>> The example is a very active web site, the flow is this:
>>
>> query for session information
>> process HTTP request
>> update session information
>>
>> This happens for EVERY http request. Chances are that you won't have
>> concurrent requests for the same row, but you may have well over 100
>> HTTP
>> server processes/threads answering queries in your web server farm.
>
> You're crazy :) Use memcache, not the DB :)
>
I actually have what I consider a better and more complete session handler
system. MCache formally MSession. (http://www.mohawksoft.org/?q=node/8) I
mean, it implements a LOT of nifty features, loadable function modules,
collision safe counters and operators, ability to save session data to
file or SQL database and at varying levels of caching, but that doesn't
mean it is used.
Technologies like memcached and my mcache are a separate data store. Your
session data is not usable anywhere but in your web system. I have gone as
far as to write a session serializer for PHP that outputs XML, a
PostgreSQL plugin that can extract data from the XML session string, and a
set of functions for interfacing mcache with PostgreSQL and I still have a
hard time convincing clients that this is the right way to go.

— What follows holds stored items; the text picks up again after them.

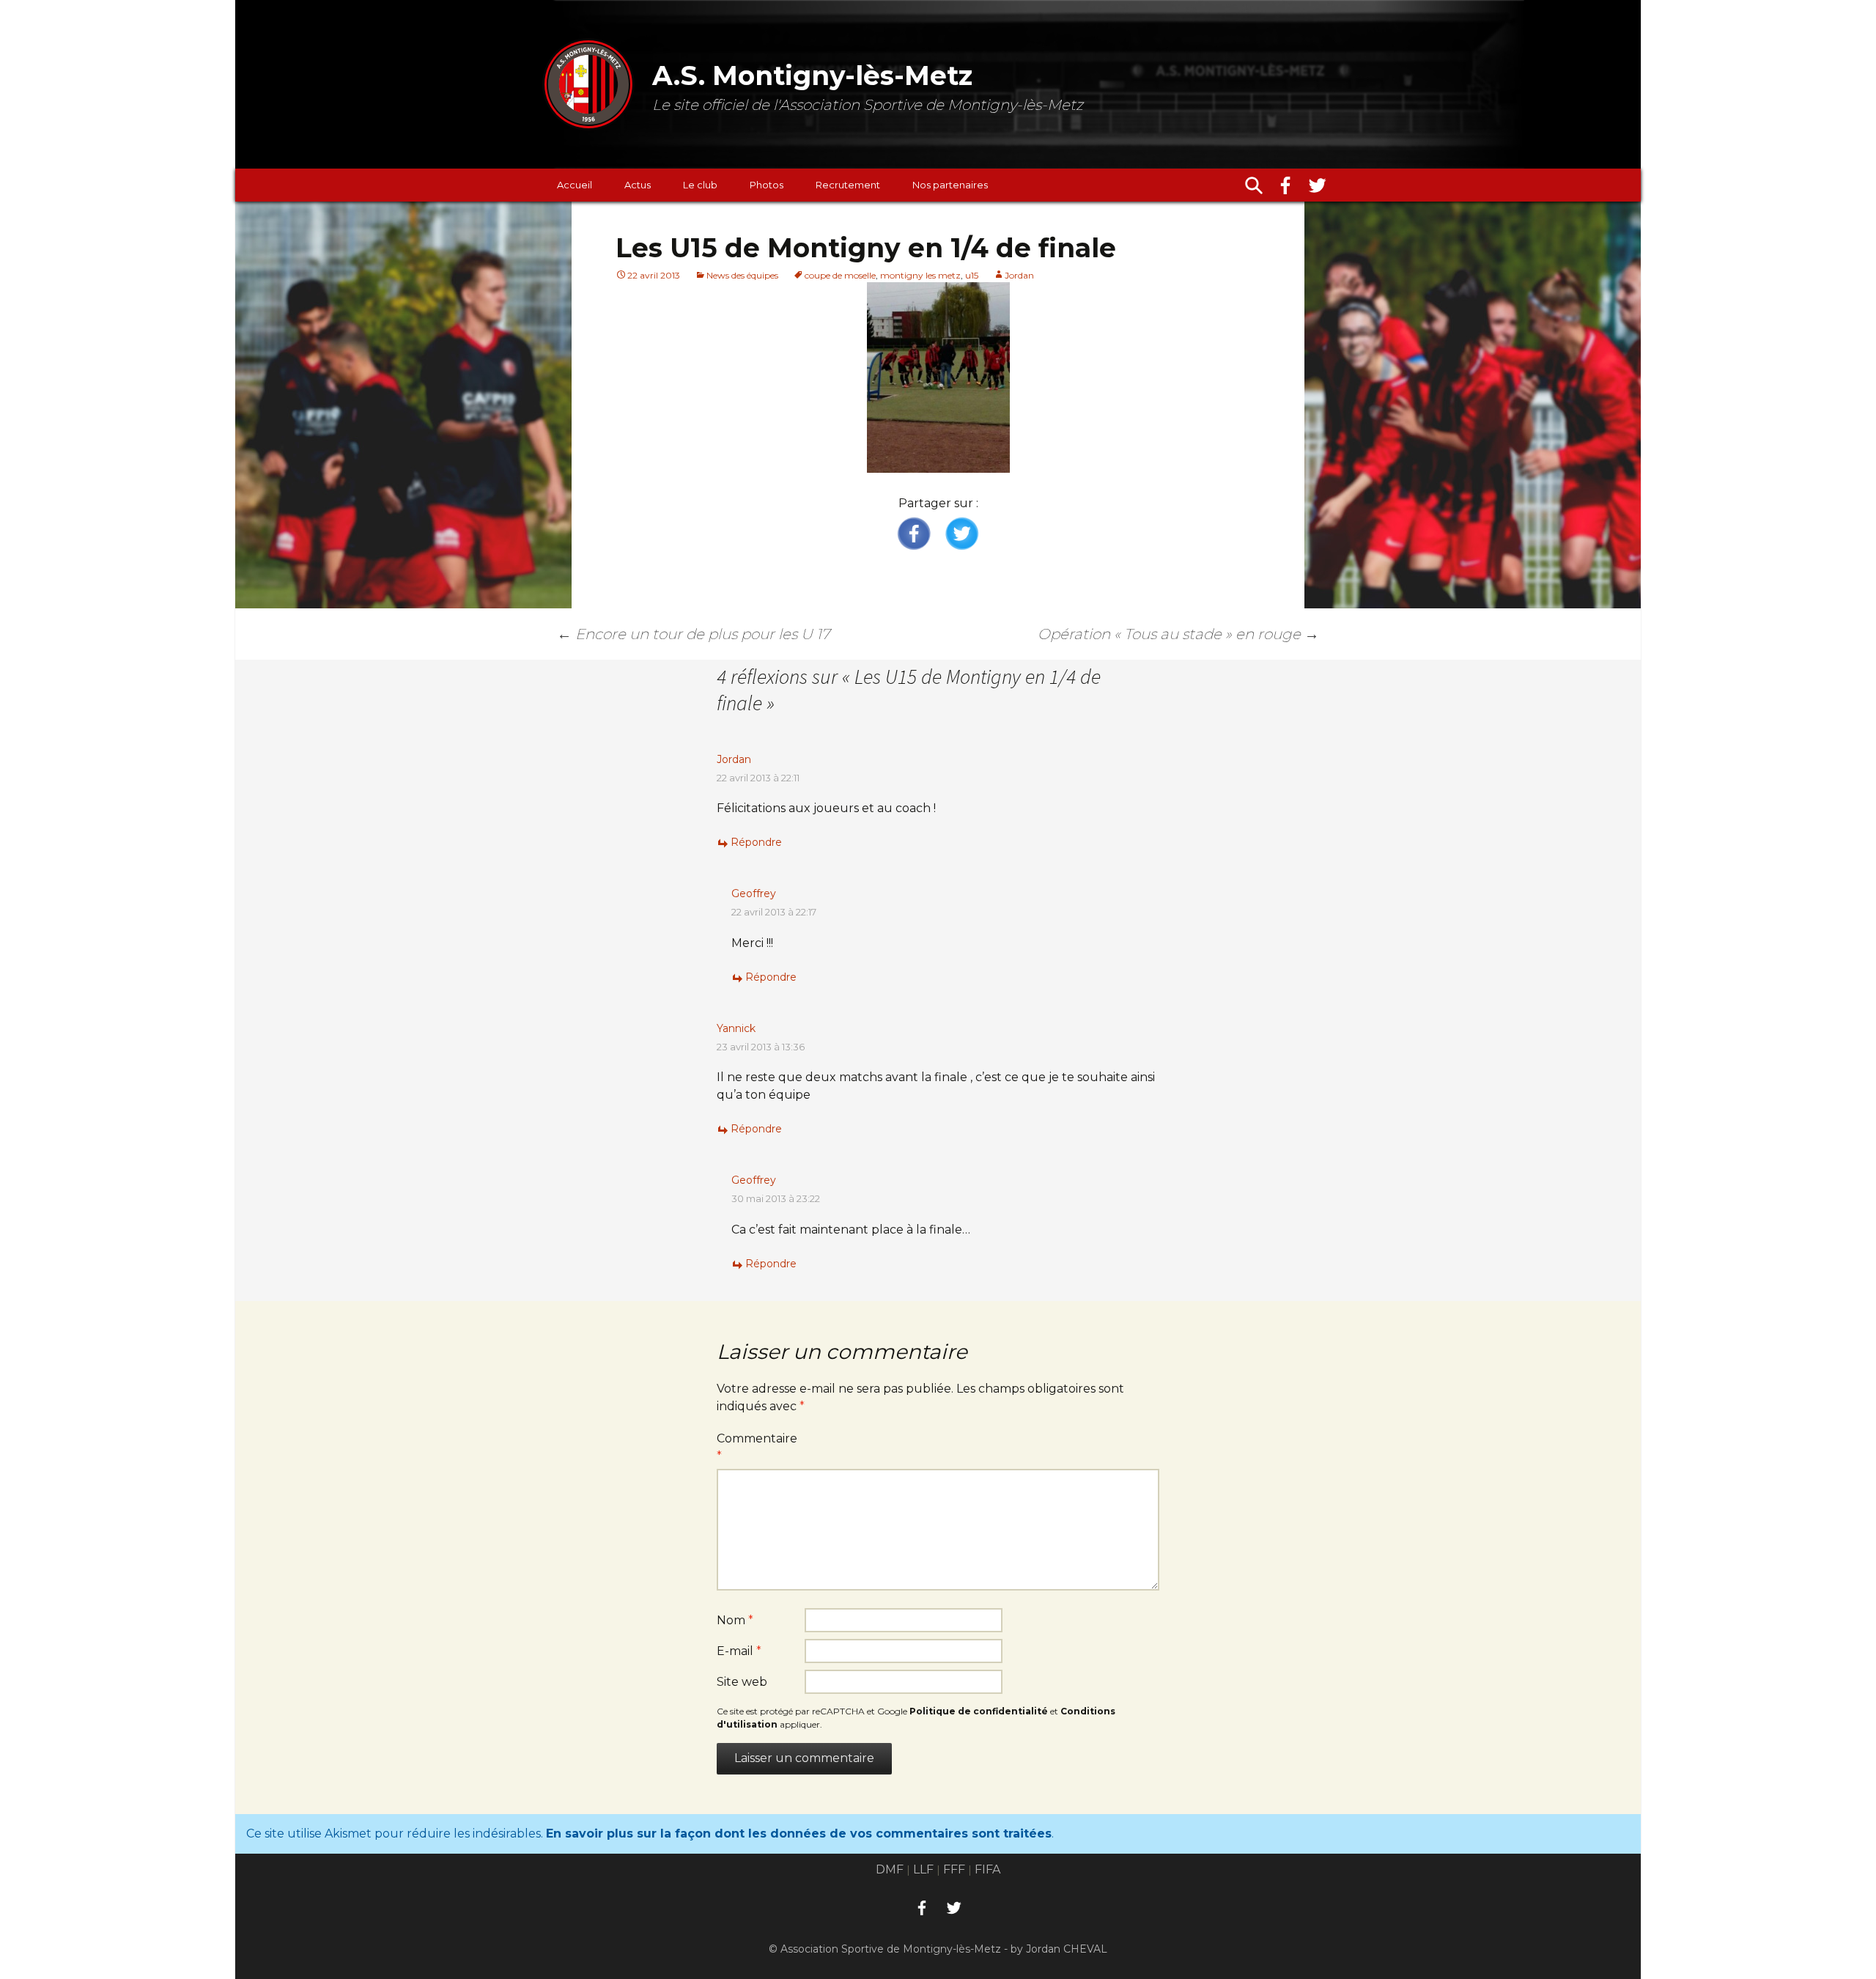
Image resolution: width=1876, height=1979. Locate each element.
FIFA (987, 1869)
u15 (971, 275)
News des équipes (742, 275)
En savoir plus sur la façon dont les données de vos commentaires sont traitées (799, 1833)
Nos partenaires (950, 185)
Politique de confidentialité (978, 1711)
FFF (954, 1869)
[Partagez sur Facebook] (914, 534)
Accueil (574, 185)
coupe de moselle (840, 275)
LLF (923, 1869)
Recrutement (848, 185)
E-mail (739, 1651)
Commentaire (757, 1447)
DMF (890, 1869)
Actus (637, 185)
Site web (742, 1682)
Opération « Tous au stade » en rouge (1178, 634)
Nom (735, 1620)
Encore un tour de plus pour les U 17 (693, 634)
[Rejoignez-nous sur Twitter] (1317, 185)
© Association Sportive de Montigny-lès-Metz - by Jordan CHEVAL (938, 1949)
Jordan (1019, 275)
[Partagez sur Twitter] (961, 534)
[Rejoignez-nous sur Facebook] (1285, 185)
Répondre (756, 842)
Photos (766, 185)
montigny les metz (920, 275)
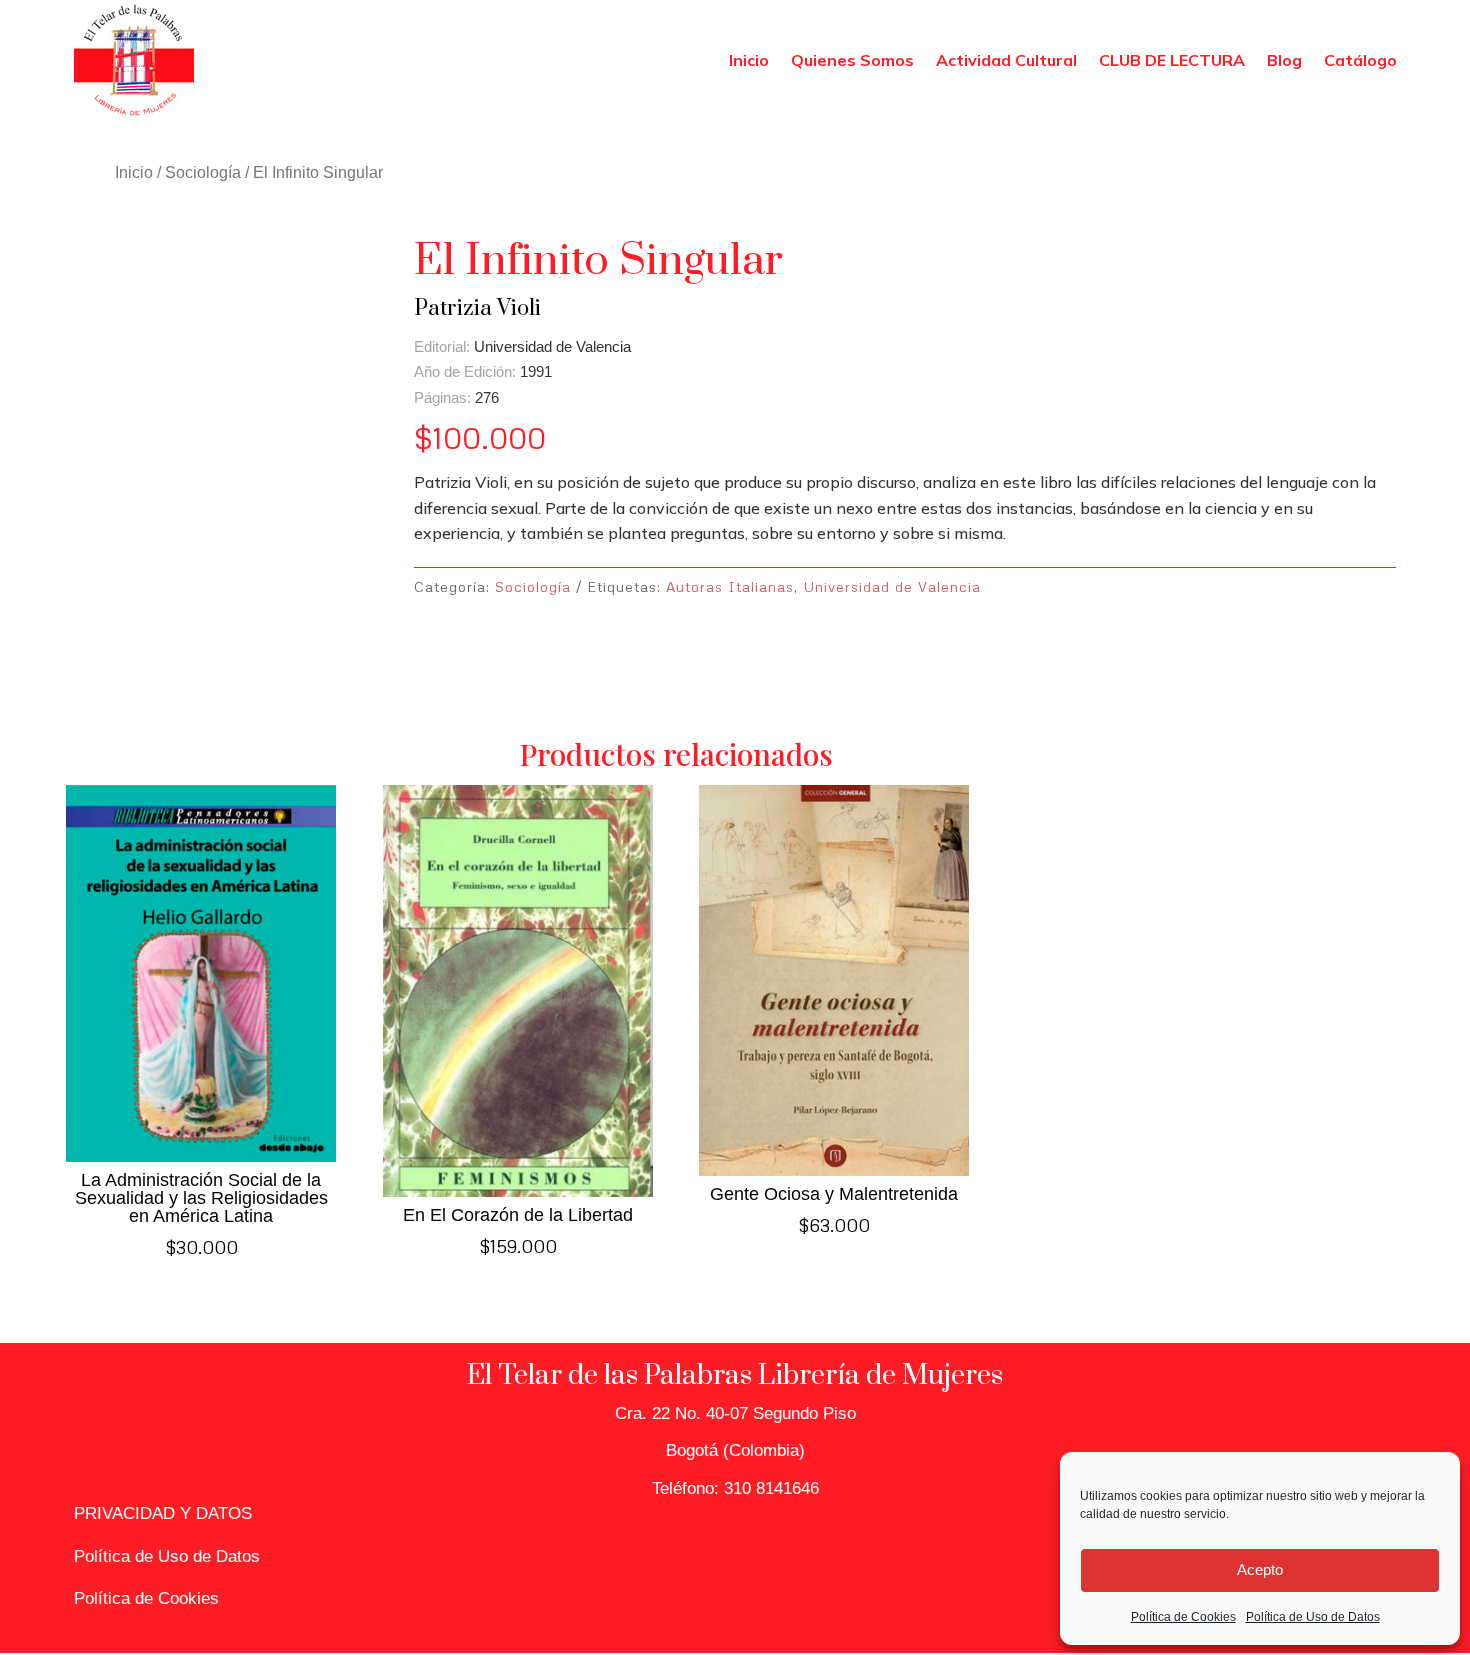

While we all know session data is, at best, ephemeral, people still want
some sort of persistence, thus, you need a database. For mcache I have a
couple plugins that have a wide range of opitions, from read/write at
startup and shut down, to full write through cache to a database.
In general, my clients don't want this, they want the database to store
their data. When you try to explain to them that a database may not be the
right place to store this data, they ask why, sadly they have little hope
of understanding the nuances and remain unconvinced.